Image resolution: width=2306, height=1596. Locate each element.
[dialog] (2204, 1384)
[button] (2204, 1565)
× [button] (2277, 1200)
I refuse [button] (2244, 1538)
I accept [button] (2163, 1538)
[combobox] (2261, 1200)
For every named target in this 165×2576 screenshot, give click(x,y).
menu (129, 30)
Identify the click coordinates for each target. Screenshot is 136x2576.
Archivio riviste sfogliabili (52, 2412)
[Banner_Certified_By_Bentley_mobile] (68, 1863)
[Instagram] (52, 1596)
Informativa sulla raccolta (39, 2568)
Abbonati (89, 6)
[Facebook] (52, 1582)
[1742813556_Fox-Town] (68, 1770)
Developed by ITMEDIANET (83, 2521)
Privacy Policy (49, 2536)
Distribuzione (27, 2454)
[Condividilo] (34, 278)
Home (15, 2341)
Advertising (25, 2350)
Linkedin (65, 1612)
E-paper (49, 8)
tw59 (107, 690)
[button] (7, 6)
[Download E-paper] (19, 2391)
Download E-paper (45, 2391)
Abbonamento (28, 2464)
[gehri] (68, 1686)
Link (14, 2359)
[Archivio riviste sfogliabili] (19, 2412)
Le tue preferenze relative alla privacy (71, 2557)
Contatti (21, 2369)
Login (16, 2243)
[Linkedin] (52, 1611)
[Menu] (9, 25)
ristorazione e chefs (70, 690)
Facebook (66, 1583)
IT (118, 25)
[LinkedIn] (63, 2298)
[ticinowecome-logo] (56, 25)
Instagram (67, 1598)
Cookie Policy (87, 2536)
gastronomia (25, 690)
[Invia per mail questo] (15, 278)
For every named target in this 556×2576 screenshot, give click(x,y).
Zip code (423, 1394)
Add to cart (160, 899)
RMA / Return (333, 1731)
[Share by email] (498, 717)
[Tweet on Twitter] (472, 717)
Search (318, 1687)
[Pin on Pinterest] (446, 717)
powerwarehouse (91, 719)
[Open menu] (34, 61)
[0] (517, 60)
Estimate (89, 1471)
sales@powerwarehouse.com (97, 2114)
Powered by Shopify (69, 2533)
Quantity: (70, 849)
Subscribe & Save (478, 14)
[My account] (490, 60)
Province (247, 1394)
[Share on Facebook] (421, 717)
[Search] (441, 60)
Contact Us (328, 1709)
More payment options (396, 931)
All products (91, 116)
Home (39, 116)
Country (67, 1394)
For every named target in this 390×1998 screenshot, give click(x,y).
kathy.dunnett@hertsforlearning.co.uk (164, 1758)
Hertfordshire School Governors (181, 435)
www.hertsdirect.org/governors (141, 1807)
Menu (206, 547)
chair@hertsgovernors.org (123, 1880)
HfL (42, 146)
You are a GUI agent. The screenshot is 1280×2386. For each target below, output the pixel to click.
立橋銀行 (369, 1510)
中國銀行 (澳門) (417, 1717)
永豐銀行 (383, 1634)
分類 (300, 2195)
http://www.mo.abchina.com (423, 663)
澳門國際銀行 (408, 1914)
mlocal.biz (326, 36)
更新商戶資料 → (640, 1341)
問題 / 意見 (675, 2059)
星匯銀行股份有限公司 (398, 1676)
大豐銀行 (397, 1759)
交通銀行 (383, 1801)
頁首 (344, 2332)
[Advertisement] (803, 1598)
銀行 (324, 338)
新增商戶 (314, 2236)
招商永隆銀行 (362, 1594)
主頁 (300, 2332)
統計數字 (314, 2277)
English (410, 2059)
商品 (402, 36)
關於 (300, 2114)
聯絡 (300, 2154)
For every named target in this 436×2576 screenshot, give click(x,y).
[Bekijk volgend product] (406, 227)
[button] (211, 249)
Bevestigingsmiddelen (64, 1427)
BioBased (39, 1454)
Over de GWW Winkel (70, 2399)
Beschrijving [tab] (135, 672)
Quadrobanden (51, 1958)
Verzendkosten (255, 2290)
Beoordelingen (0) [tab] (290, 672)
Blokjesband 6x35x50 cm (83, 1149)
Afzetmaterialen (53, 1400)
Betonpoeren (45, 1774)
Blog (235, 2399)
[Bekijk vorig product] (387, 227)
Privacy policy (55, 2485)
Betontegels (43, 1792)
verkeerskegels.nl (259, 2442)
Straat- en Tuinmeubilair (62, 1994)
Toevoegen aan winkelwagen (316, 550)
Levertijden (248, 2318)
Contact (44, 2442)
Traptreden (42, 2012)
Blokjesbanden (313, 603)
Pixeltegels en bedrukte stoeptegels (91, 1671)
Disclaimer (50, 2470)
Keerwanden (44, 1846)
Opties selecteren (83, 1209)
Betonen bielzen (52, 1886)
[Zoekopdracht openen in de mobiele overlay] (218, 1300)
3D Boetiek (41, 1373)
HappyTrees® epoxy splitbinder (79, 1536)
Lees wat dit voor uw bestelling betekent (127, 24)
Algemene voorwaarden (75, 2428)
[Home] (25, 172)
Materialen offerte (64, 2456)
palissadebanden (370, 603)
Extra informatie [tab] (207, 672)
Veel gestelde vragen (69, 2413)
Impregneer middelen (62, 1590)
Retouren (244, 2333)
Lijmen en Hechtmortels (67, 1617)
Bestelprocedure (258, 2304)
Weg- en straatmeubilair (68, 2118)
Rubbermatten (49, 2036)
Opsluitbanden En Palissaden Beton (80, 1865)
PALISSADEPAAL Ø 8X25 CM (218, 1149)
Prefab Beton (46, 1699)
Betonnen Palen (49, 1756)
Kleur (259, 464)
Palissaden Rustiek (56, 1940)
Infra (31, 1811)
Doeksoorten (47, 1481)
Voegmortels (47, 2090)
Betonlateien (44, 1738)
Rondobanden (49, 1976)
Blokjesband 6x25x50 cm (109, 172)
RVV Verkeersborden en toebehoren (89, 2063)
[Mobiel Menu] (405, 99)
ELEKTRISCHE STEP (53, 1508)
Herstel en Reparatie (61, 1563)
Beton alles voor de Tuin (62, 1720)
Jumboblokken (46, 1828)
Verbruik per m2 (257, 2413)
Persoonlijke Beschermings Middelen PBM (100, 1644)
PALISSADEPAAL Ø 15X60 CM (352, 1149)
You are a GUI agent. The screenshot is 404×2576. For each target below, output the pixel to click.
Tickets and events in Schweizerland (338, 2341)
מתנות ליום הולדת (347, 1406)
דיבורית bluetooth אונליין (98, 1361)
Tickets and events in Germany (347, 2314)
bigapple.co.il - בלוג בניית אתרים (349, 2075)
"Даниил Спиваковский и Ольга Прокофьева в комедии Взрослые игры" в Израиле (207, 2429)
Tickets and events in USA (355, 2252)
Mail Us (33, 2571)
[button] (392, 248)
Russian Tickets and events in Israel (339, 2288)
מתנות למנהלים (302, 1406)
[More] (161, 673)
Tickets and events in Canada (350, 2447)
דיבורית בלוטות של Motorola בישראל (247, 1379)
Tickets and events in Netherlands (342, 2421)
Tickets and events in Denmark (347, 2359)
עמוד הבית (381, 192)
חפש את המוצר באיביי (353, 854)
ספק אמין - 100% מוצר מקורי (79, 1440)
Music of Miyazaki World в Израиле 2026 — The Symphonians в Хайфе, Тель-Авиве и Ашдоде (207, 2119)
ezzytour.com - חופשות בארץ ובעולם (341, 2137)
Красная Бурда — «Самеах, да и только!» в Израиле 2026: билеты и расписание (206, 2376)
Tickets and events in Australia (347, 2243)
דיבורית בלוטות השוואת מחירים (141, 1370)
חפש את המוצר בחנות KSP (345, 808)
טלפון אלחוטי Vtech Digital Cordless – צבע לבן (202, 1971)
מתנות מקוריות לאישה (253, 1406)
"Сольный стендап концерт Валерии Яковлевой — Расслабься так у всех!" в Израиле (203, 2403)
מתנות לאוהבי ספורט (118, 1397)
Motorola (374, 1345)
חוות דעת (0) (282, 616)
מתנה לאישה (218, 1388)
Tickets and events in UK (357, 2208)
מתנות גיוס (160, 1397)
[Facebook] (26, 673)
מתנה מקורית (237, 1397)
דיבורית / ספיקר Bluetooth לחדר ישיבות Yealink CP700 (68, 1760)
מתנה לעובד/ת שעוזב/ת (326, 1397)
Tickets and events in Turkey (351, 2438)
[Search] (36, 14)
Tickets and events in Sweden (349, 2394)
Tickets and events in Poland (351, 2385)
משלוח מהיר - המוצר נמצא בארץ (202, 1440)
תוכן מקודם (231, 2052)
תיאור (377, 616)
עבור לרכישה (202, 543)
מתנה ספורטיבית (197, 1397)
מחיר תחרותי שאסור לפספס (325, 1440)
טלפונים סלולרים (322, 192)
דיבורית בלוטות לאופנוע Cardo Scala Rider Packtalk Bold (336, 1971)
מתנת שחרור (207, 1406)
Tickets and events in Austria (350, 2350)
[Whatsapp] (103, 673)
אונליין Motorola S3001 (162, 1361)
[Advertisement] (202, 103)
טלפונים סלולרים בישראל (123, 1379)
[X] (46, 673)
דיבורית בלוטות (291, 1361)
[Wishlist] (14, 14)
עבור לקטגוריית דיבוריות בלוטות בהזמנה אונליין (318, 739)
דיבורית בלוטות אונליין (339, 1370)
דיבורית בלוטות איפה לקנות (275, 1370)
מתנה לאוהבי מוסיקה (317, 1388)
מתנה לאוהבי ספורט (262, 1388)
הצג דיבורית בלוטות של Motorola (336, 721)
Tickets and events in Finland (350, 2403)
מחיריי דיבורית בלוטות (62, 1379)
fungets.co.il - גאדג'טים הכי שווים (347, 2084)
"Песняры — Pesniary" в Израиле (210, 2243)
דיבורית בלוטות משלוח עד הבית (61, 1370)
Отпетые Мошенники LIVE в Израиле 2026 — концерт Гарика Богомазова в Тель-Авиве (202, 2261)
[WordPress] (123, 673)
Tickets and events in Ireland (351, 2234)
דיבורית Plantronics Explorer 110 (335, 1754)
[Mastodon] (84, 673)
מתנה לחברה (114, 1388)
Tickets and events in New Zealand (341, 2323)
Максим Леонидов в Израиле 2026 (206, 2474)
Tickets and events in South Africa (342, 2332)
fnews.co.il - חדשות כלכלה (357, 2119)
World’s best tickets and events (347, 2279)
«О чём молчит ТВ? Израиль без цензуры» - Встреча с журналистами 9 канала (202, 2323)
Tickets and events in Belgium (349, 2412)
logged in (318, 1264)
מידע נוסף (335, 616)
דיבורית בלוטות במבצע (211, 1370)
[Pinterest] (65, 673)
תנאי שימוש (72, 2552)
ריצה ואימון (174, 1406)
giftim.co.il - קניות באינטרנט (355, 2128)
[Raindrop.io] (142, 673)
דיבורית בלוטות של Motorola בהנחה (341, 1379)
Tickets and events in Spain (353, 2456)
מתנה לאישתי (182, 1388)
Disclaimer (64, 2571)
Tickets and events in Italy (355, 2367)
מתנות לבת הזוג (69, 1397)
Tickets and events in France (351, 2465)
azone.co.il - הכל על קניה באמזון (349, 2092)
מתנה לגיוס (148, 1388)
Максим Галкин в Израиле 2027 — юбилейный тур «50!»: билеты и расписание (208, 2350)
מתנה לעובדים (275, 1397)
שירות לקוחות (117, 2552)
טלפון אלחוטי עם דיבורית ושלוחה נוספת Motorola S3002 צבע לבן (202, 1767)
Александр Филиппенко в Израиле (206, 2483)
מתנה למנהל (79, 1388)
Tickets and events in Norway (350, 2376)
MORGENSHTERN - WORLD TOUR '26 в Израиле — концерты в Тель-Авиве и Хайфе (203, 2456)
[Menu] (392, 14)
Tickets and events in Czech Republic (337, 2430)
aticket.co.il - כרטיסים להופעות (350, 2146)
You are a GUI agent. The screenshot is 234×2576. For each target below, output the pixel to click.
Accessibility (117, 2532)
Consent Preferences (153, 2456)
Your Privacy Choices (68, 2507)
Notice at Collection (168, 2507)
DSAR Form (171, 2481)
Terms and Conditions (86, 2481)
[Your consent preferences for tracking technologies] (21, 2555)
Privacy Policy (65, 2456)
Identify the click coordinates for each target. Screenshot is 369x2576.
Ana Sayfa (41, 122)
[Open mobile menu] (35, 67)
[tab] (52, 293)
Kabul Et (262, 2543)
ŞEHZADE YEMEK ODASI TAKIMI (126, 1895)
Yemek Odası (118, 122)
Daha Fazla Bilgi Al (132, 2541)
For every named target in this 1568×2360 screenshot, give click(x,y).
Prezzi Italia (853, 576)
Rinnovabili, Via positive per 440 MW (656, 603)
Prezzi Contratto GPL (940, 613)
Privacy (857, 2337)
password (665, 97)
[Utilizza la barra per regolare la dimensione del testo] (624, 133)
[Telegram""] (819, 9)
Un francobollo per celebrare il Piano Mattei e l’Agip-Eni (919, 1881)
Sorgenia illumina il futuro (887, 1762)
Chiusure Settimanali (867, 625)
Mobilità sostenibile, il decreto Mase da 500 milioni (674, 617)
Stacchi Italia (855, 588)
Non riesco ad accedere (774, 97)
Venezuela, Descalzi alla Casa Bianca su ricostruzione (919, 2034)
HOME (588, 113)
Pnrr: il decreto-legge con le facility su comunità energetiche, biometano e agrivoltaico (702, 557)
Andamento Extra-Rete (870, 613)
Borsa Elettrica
_ _ _ _ _ _ _
The required reply is the count of lines in the entries above where the string "אלחוטי" appears, and nothing more.

2